Dr. Hodgkins: No. The indications for dialysis are the same with any child with acute kidney injury — symptomatic uremia, electrolyte abnormalities uncontrollable with medical management, or intractable hypertension.
Dr. Listernick: Is there any treatment available for severe interstitial nephritis?
Dr. Hodgkins: There are no randomized controlled trials looking at the efficacy of corticosteroid treatment for acute interstitial nephritis, but there are case reports that suggest that it is beneficial and may lead to a more rapid decline in BUN and creatinine levels and resolution of the symptoms. Before we started corticosteroids, we thought a kidney biopsy was important to determine the extent and severity of the injury. The glomeruli were intact and there was extensive mononuclear cell infiltration into the tubular intersitium. On closer view, there were a number of eosinophils. All of these findings are consistent with a diagnosis of acute interstitial nephritis.
Dr. Kociolek: While all this was occurring, we were surprised that the vancomycin level was rising. We were even more surprised when X-rays of the infected foot revealed three round, radio-opaque objects. Those beads were impregnated with gentamicin. In addition, the orthopedic surgeon took a vial of vancomycin and sprinkled it on the beads before implanting them.
Dr. Eller: It’s a common practice among orthopedic surgeons who treat adults. These are not premade beads with a defined amount of antibiotic. Rather, we make the beads ourselves and pack them in the soft tissue to get a high local concentration of antibiotic. Usually, all of the antibiotic is absorbed after 6 weeks and we then remove the beads. The systemic absorption is supposed to be very low. However, we don’t use them in any adult who has any degree of renal insufficiency.

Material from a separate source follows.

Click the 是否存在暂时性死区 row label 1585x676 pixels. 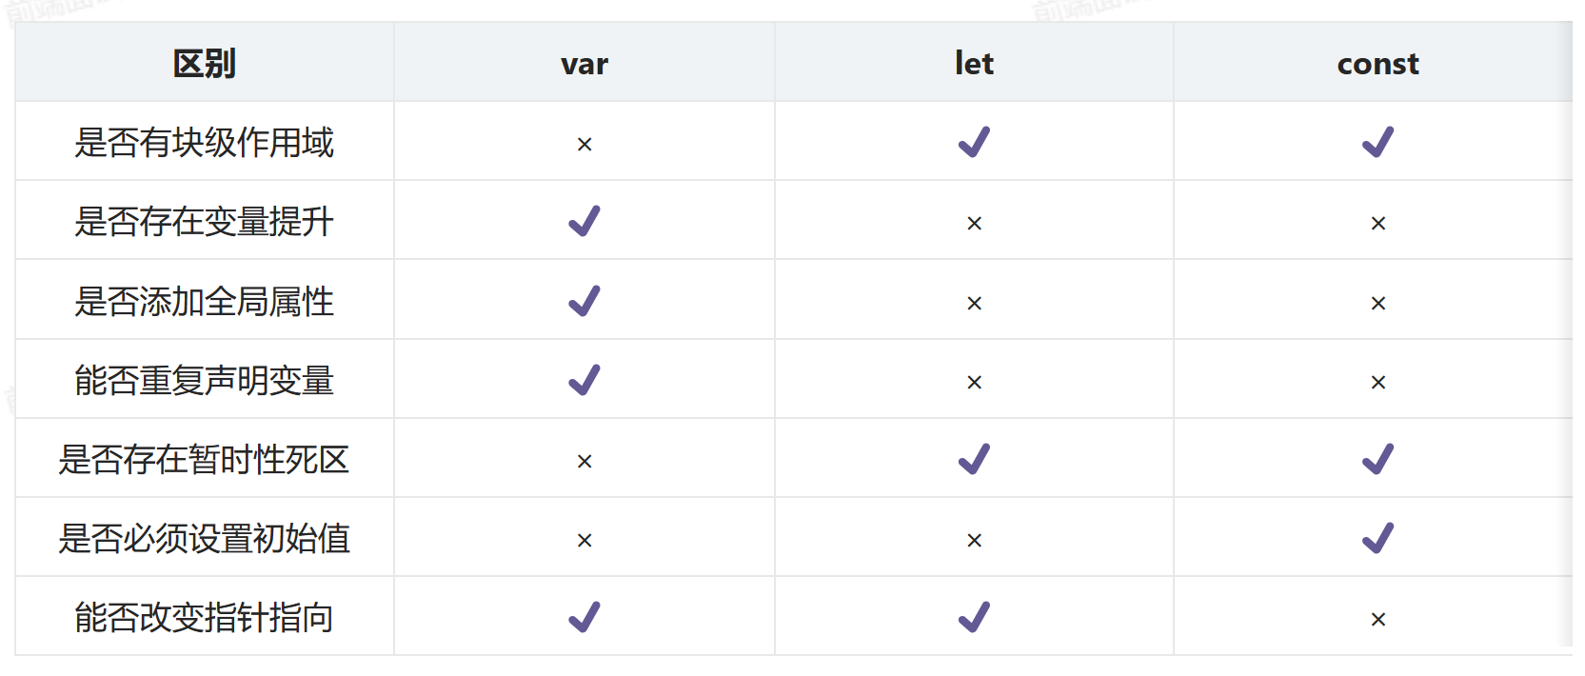click(205, 460)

Rupal M. Patel, PharmD, pharmacist: We don’t use them at our hospital. There are several case reports in adults of kidney failure due to these methylmethacrylate polymers that are mixed with antibiotics. Their use is not regulated and, obviously, the local concentration of antibiotic is highly variable.

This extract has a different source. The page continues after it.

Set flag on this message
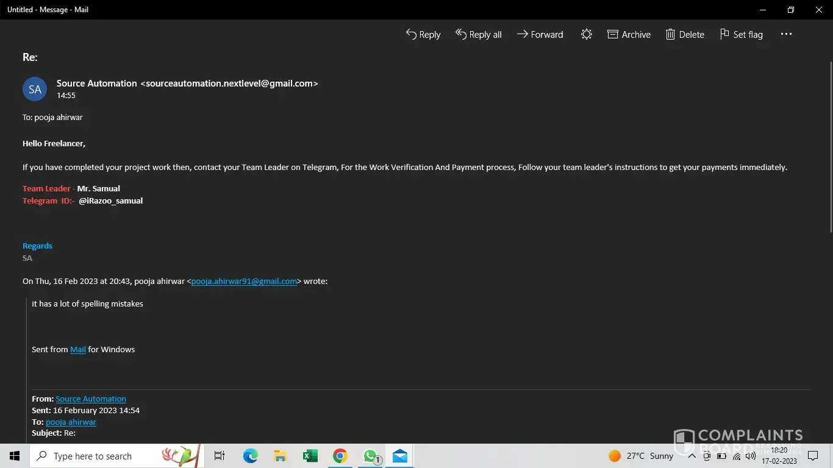This screenshot has width=833, height=468. pyautogui.click(x=741, y=35)
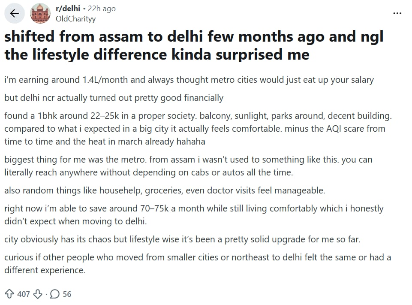Click the line about delhi ncr financially
The image size is (412, 305).
(x=114, y=98)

Dr. Shulman: It turns out that the material to make the beads comes with gentamicin and is fairly standardized. The package insert specifically states not to use vancomycin when beads are implanted, and beads are not to be used in children.
Dr. Eller: From our standpoint, this was a very low number of beads. We may use 50 such beads in adults.
Dr. Hodgkins: We did wonder whether the interstitial nephritis started with one of the earlier antibiotics and was exacerbated by the inability to excrete the vancomycin. But this was conjecture. He underwent 2 days of hemodialysis and gradually we saw his BUN and creatinine levels improve. He was discharged, and 2 weeks later his BUN is 30 mg/dL and creatinine 0.8 mg/dL. He is still definitely at risk for long-term kidney injury.
Dr. Listernick: As the late-night television commercials say, “But wait, there’s more!” Several days into his admission here, cultures from his foot grew fungus.
Dr. Kociolek: This was not a complete surprise to us. We knew that the original biopsy of the lesion performed at the outside hospital showed necrotizing granulomas, which was very suggestive of fungal or mycobacterial disease. Coupled with the negative bacterial cultures, we thought it quite likely that he had a fungal infection, in particular blastomycosis. Blastomycosis is endemic in northern Illinois and Wisconsin. In fact, the patient previously had traveled to Eagle River, WI, which is a hotbed of blastomycosis. Ultimately, the cultures were positive for blastomycosis.
Dr. Listernick: How does blastomycosis classically present?
Dr. Kociolek: The triad of pulmonary, skin, and osteoarticular disease is highly suggestive of disseminated blastomycosis. We actually started itraconazole prior to giving the corticosteroids because of the concern that he could worsen while receiving the large doses of steroids. He had a normal chest X-ray. He will probably receive it for a total of 12 months.